[Opening INPUT FOR THIS TASK section]

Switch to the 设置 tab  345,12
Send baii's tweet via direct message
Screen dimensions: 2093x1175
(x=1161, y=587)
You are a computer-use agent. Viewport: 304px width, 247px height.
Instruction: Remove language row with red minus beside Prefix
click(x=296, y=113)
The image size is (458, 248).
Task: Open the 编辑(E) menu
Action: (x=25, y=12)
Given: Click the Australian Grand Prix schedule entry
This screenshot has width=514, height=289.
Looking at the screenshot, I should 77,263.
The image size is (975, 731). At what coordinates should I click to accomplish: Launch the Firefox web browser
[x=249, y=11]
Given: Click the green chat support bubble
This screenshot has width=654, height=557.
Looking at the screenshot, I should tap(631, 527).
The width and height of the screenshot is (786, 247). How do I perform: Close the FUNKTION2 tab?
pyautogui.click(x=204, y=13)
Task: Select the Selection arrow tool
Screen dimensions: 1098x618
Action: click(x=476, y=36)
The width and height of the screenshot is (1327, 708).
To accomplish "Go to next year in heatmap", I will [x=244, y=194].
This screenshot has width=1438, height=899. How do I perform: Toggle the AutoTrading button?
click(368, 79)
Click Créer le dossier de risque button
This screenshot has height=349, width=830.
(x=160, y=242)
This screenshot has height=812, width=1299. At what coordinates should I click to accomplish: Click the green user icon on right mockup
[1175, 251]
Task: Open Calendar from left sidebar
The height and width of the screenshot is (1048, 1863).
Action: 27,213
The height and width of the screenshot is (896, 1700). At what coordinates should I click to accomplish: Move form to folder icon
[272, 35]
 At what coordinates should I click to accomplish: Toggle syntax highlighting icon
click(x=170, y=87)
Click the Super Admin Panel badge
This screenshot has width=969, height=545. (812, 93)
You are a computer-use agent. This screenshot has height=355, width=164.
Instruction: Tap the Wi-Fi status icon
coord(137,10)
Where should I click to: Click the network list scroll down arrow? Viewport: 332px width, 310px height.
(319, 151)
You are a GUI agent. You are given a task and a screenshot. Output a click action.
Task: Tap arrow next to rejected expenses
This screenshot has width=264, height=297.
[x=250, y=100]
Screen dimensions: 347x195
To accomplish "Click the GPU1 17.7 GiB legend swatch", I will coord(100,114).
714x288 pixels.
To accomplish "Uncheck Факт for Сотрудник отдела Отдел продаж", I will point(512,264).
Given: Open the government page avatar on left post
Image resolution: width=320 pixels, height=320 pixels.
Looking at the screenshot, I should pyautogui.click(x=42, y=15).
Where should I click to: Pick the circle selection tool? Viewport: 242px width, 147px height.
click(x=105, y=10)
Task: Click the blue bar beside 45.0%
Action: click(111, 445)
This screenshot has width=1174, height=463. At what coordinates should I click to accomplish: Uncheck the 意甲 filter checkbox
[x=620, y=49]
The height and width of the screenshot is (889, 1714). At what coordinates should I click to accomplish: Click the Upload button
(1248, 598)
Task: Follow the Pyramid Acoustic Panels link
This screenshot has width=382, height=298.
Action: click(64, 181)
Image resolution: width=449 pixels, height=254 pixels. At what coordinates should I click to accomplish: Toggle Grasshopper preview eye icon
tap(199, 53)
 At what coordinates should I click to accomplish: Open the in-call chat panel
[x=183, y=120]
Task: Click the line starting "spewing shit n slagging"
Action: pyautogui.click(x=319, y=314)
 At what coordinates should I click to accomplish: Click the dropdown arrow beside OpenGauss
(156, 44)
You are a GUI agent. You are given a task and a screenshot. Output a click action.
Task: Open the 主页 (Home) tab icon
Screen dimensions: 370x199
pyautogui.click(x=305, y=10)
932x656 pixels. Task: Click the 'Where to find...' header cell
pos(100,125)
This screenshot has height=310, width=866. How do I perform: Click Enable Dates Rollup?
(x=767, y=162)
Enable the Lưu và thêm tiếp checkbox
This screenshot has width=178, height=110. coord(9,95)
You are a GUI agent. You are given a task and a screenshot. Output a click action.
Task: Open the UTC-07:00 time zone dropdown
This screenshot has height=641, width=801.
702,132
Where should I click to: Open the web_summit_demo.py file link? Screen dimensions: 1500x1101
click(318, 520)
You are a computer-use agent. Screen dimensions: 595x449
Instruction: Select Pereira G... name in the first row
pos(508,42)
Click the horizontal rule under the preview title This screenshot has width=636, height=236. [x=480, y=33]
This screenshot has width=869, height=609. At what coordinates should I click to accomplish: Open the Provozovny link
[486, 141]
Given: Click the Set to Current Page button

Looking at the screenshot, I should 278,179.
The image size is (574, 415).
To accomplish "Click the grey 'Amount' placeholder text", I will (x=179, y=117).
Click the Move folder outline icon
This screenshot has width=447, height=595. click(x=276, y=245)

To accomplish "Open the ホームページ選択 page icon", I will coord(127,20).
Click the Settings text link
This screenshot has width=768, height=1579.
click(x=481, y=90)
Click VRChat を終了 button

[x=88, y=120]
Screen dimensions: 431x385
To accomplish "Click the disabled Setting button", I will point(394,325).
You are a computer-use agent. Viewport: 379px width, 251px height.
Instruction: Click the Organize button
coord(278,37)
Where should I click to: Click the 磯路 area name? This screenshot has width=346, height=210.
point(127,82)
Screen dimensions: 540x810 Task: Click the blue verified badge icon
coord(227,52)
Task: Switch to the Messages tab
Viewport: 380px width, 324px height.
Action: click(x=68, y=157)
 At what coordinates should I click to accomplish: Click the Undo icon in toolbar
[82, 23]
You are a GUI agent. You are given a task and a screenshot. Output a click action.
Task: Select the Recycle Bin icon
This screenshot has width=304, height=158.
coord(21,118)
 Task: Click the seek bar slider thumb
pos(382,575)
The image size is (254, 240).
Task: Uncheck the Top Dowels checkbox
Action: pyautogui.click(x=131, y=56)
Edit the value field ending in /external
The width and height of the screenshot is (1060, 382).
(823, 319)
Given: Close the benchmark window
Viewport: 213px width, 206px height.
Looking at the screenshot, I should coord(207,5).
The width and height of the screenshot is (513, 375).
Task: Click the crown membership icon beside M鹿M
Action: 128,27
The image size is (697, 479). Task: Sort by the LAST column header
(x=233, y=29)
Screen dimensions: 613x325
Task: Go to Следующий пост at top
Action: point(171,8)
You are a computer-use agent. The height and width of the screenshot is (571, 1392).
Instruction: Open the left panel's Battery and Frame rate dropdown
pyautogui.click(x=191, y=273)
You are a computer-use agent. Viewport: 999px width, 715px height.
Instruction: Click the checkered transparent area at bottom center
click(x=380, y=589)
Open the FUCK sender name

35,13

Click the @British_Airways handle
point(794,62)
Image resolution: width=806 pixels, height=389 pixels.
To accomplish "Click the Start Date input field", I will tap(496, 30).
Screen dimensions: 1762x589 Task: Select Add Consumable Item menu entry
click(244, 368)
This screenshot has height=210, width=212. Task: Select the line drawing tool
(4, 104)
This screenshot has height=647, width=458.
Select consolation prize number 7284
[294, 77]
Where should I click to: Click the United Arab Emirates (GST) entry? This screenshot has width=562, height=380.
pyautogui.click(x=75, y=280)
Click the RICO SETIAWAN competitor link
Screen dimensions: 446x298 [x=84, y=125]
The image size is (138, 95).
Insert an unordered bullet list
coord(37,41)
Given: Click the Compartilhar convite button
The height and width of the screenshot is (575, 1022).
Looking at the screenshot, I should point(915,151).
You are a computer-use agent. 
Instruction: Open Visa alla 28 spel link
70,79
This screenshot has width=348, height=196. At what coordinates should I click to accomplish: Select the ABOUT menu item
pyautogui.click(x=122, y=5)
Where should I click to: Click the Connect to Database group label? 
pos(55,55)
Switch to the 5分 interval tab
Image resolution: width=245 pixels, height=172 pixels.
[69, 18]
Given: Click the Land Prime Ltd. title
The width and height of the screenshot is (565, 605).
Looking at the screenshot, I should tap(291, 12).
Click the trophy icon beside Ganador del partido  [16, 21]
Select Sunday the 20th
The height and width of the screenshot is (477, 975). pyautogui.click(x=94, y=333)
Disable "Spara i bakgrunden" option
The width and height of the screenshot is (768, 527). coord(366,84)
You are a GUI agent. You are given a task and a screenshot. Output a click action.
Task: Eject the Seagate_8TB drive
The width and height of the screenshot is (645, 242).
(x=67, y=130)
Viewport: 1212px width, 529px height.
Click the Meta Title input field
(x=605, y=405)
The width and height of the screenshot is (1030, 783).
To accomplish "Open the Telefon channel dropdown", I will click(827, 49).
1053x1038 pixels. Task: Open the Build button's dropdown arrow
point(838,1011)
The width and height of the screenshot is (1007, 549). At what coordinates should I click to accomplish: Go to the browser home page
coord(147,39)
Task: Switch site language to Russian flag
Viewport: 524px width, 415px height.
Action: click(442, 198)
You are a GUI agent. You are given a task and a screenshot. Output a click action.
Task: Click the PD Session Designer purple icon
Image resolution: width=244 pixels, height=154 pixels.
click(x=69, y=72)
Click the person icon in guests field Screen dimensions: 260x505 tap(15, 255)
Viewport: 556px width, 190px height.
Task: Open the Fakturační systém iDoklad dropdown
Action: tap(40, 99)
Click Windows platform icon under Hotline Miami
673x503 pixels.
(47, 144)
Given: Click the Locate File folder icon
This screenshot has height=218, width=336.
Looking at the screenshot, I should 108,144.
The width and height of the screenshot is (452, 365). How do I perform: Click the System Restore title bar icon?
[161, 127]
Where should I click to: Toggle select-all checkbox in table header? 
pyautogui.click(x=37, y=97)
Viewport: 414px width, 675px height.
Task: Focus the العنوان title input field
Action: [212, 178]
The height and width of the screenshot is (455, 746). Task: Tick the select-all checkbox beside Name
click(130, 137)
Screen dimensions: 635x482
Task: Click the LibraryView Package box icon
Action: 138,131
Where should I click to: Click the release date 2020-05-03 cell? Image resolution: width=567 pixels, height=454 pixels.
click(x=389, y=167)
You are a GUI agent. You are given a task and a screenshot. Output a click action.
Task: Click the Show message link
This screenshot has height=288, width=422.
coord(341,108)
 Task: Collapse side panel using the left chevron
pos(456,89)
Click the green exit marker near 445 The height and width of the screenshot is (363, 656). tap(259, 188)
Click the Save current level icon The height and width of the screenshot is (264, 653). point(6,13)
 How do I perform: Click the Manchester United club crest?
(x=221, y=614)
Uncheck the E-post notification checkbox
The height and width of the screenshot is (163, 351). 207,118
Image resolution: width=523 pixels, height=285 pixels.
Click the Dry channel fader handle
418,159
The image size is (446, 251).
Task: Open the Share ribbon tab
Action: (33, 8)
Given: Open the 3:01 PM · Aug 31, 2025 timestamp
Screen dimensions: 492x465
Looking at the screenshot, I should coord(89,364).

[Closing INPUT FOR THIS TASK section]

WORK INSTRUCTION:
Say how many lines of the data include the word "computer". Nothing other than the number should be given.

COMPLETED TASK:
7